Two components: incompetence and stigma. My prescribing physicians were doing something wrong because they prescribed a medication that they didn’t actually know how to handle over its life cycle. That seems really irresponsible to me. A colleague of mine has this nice way of putting it when he teaches physicians about this and he uses my story. He says, “Look, if you’re a pilot, you don’t take off if you don’t know how to land the plane. You’ve got to know the whole thing.”
I am super uninterested in the blame game, even for the doctors who hurt me. Our education system totally failed them. They don’t get any training on pain medicine. But a bunch of the physicians we called, we don’t know whether they were incompetent because they wouldn’t talk to us. If I replay these conversations I’d have on the phone at the time, they would be me, a shaky, sweaty, pathetic mess, desperate, sick, vomiting and crying on the phone saying, “Jesus, I can’t do this. I can’t make it. I need your help.” Doctors hear this and a lot of them are not going to distinguish between physical dependence and addiction. When they hear withdrawal, all they can think of is an addicted patient. All they can think is, “I don’t want them in my office. I don’t want them in my waiting room.” There’s a huge element of, “I don’t want to touch that patient with a ten-foot pole.”
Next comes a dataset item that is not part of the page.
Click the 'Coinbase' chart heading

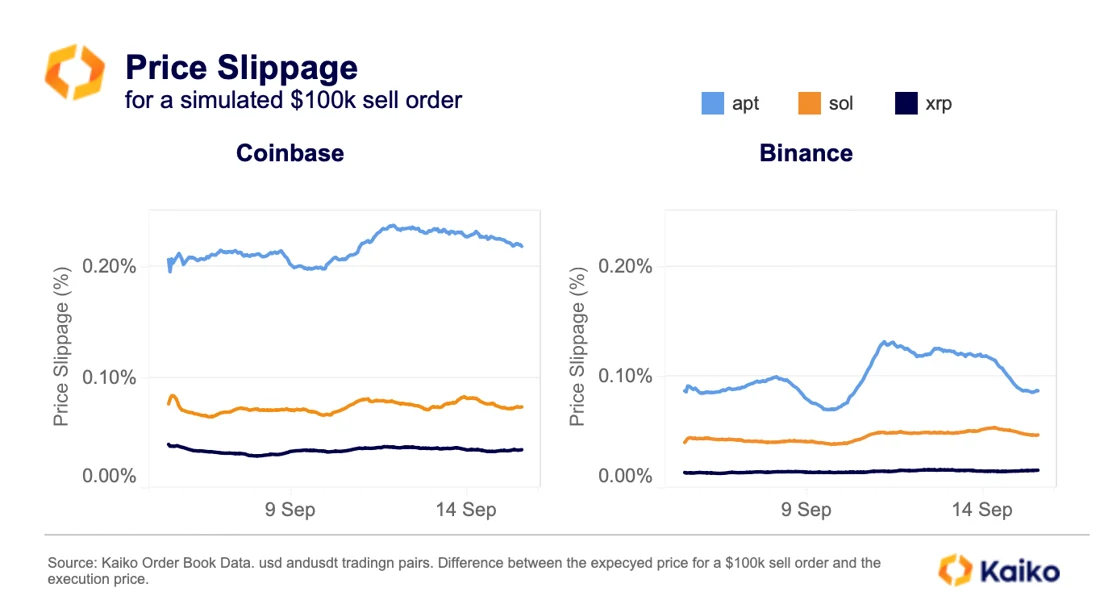point(290,153)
When they hear withdrawal, all they can think of is an addicted patient. All they can think is, “I don’t want them in my office.”
What did you learn in the process of writing and publishing the book?
I came to understand how our distrust of pain medicine and opioid drugs are leading us to treat pain patients badly. But there’s this other population that I didn’t fully appreciate while writing the book. Because we’ve prescribed opioids so aggressively for twenty years, we have a population of patients who are on whopping doses of opioids, way higher than I was on. And if you’re not competent to taper a really routine patient like me you are definitely not competent to taper a patient who’s been on opioids for nineteen years. So boy, we’re in trouble if any of those patients need to come off of opioids.
Secondly, because of the stigma element, because we’re so afraid of opioids and the opioid crisis is this kind of cultural narrative, there’s actually a push to get those patients off opioids. The combination of those two things is that this population of patients who are on chronic opioid therapy are being abandoned or being forcibly tapered off of their opioids. Sometimes their physicians retire or die. Then no one wants to touch them because they’re on hundreds of milligrams of morphine. There’s just a huge amount of suffering from our inability and unwillingness to compassionately taper patients. The story I gave was this tiny peek at the problem of tapering opioids and given the context of America right now, the much bigger worry is these chronic opioid therapy patients.
What is one thing that can be changed in the short term that you think will make a big difference in pain management?
Clinician education. When I started writing this book, in 2016, the most recent data I could get was that as many as half of the medical schools in the country didn’t require any pain medication training at all and that the medium number of hours that a medical student received was in the single digits. There’s this idea that you can prescribe opioids with the same level of competence as you can prescribe antibiotics. Anyone can do it. The problem is, pain is incredibly complex and very hard to treat. And now we’ve learned that opioids are really complex medications that are very hard to use well. What we’ve done for the last few decades is use them without any nuance at all.